Einen Monat später fühlte sie sich nur noch benommen. Jedes Mal, wenn sie mit Rafael schlief, war es noch intensiver als zuvor. Jede Liebesnacht schien ihr ein Stück ihrer Seele zu nehmen. Isobel kam es vor, als käme sie gar nicht mehr zum Atemholen.
Sie war dabei, goldene Ohrringe anzulegen, denn heute Abend erwarteten sie Gäste zum Dinner. Kaum zu glauben, aber inzwischen sah sie ihren Mann in einem ganz anderen Licht. Ein großer Teil seiner Arbeit geschah aus reiner Menschenliebe. Dass kaum jemand davon wusste, lag an seiner angeborenen Bescheidenheit. Er wollte einfach nicht, dass seine Arbeit zu bekannt wurde. Denn wenn seine Wohltätigkeitsarbeit anonym blieb, so glaubte er jedenfalls, konnte er mehr aus seinen Kunden herausholen.

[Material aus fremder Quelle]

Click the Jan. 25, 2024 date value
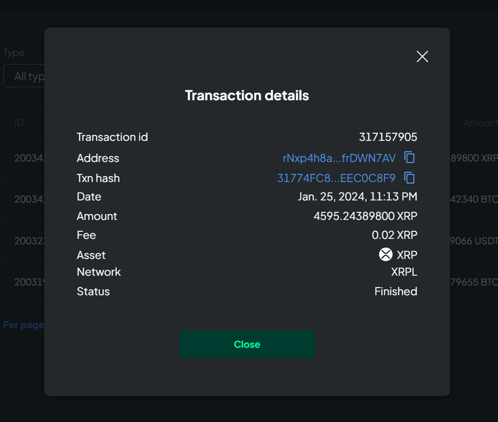The height and width of the screenshot is (422, 498). pyautogui.click(x=358, y=197)
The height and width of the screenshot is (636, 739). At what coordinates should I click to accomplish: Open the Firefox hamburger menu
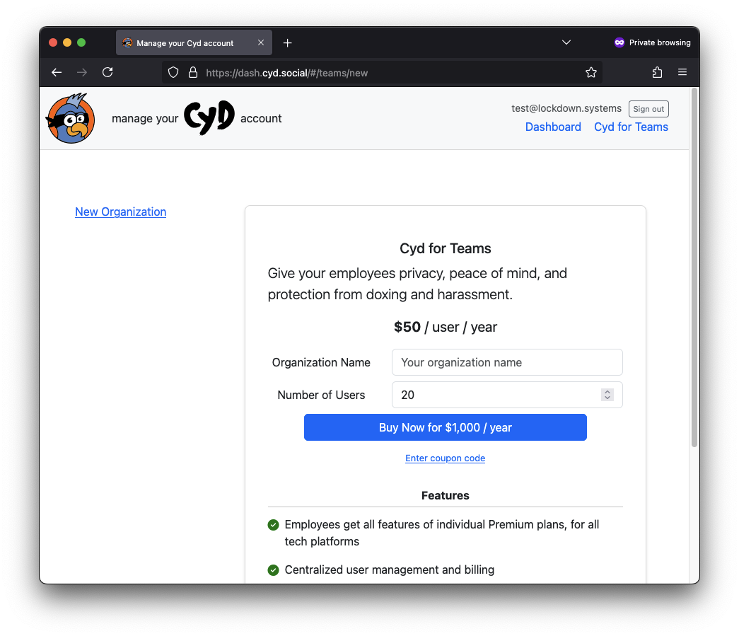point(682,72)
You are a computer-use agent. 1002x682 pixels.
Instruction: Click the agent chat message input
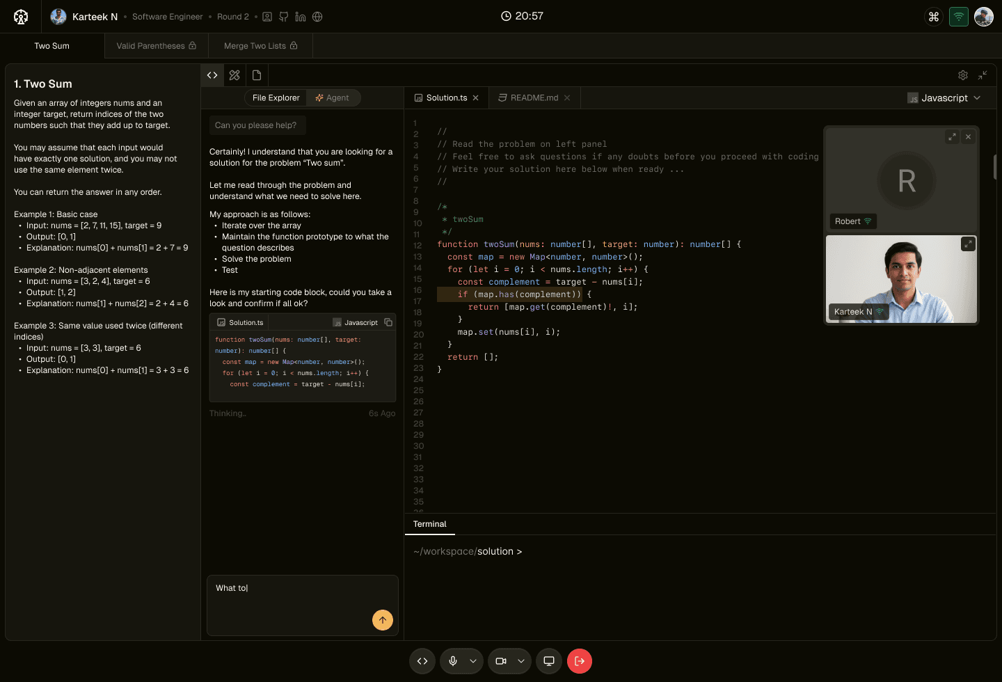(x=292, y=595)
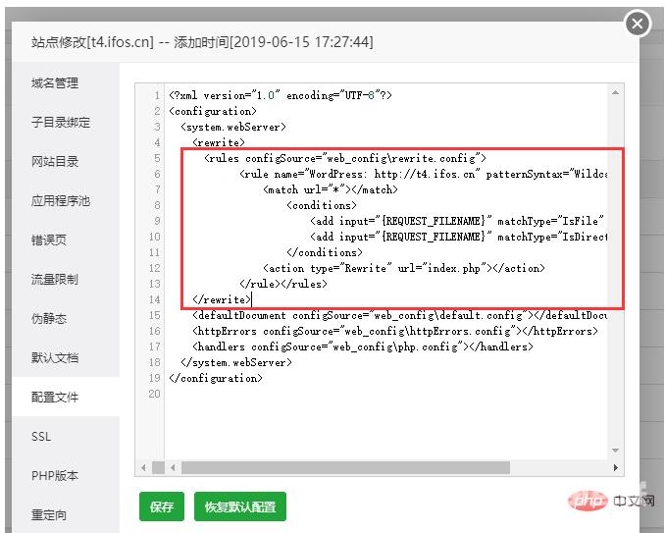The height and width of the screenshot is (533, 665).
Task: Open the 默认文档 tab
Action: point(55,358)
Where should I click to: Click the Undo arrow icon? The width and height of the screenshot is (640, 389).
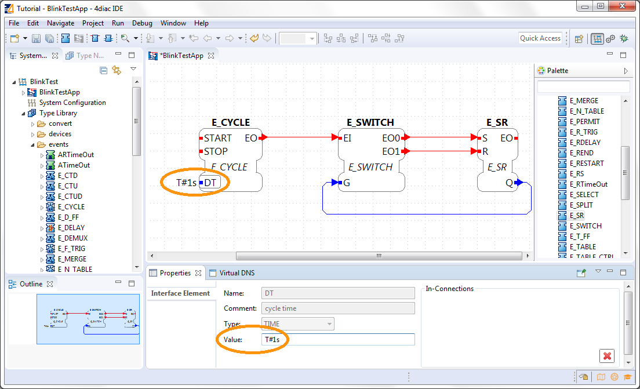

Nach einem letzten prüfenden Blick verließ sie das Schlafzimmer, entschlossen, Rafael nichts von ihren zärtlichen Gefühlen merken zu lassen. So schmerzte sie seine kühle Distanz weniger. Das Herz krampfte sich ihr zusammen, wenn sie sich an den Tag vor ein paar Wochen erinnerte. Da hatte er sie mit der Aufforderung überrascht, doch einmal eine Ausfahrt mit dem Bugatti Oldtimer zu wagen.